『クローン・ウォーズ』ボバ・フェットvs.キャド・ベイン 幻の決闘シーンを描いた未公開映像


先月4月に開催された”Star Wars Celebration 2017”では様々な情報が公開されたのですが、『スター・ウォーズ / クローン・ウォーズ』の未公開エピソードやストーリーも沢山披露されています。
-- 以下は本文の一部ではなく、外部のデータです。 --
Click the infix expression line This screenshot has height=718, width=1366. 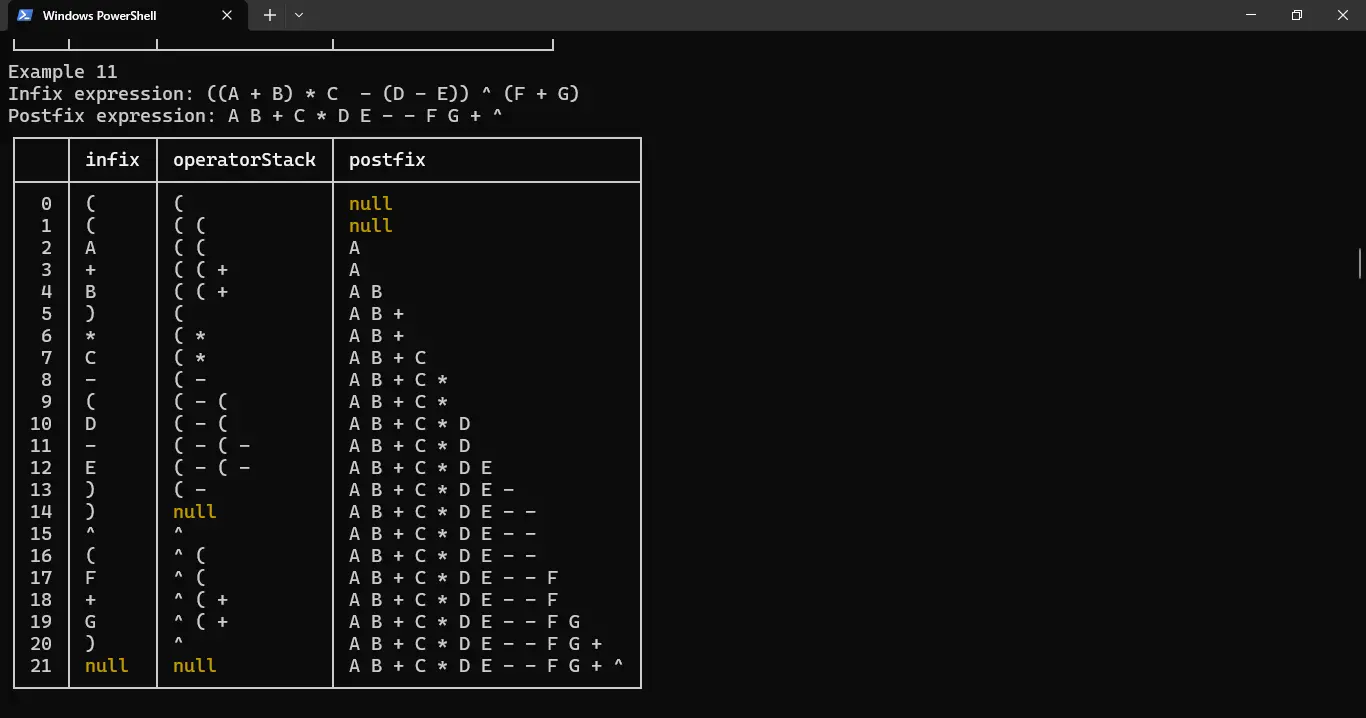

その中でも特に注目すべき情報として、賞金稼ぎとして人気のある2人のキャラクター、ボバ・フェット(Boba Fett)とキャド・ベイン(Cad Bane)の決闘シーンを描いたラフ映像を今回紹介したいと思います。

一時期行動を共にする

プロディーサーのDave Filoniは2人の背後にある関係性についてこう説明します。

キャド・ベインはボバ・フェットに、真の賞金稼ぎとなるための方法を教える

これは2年前のCelabrationイベントで公開されたショートクリップと同様のストーリー設定だと思われます。そこでは、キャド・ベインとボバ・フェットは惑星タトゥイーンでキャンプをしているとき、サンド・ピープルの襲撃に遭います。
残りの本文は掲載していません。